Configuration of SSH for Password less Authentication

yye00 edited this page Mar 21, 2012 · 6 revisions

The following needs to be made bigger. Users are strongly discouraged to tamper with the keys we generate for them. They can add public keys to $HOME/.ssh/authorized_keys2 (they will have to create this file).

Note: Many supercomputers already generate keys automatically for their users. In these case nothing else needs to be done. Do not tamper with the automatically generated keys.

How to create password less logins?

Follow the below steps to create password logins from the primary machine to the target machine {{{ On your primary machine where you want your secret keys to live (let's say philip), type

ssh-keygen -t dsa

This will prompt you for a secret passphrase. If this is your primary identity key, make sure to use a good passphrase. If this works right you will get two files called id_dsa and id_dsa.pub in your .ssh dir.

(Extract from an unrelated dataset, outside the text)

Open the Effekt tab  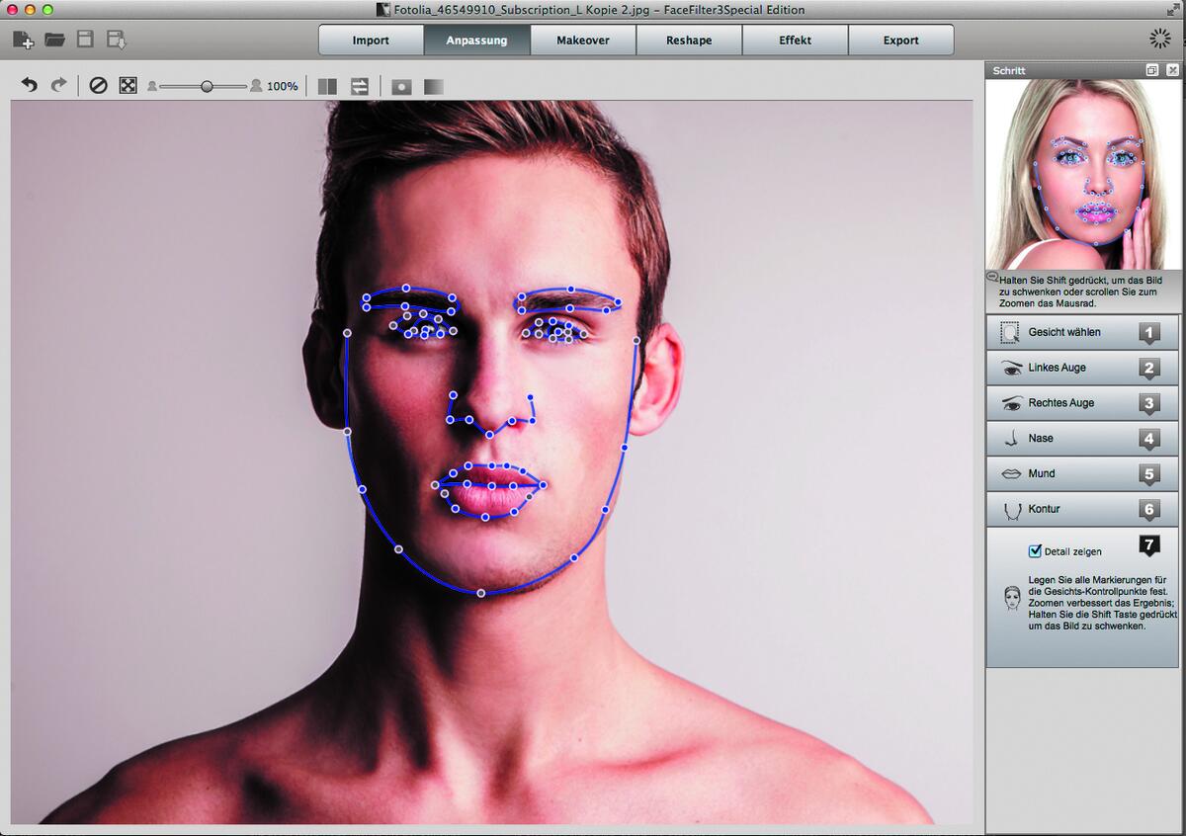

Note: it is possible to just press the enter key when prompted for a passphrase, which will make a key with no passphrase. This is a "Bad Idea" for an identity key, "so don't do it!" See below for uses of keys without passphrases.

Copy the content of id_dsa.pub file and append it to the target machines .ssh/authorized_keys file. If authorized_keys file is not accessible. then just create .ssh/authorized_keys2 file and paste the key.

Now target machine is ready to accept your ssh key. How to tell it which keys to use? The ssh-add command will do it. For a test, type

ssh-agent sh -c 'ssh-add < /dev/null && bash' This will start the ssh-agent, add your default identity(prompting you for your passphrase), and spawn a bash shell.

From this new shell you should be able to: ssh target_machine This should let you in without typing a password or passphrase. You can ssh and scp all you want from this bash shell and not have to type any password or passphrase.

Test whether you have a password less login to the target machine by executing the below simple command. ssh <hostname> /bin/date This command should execute without password input.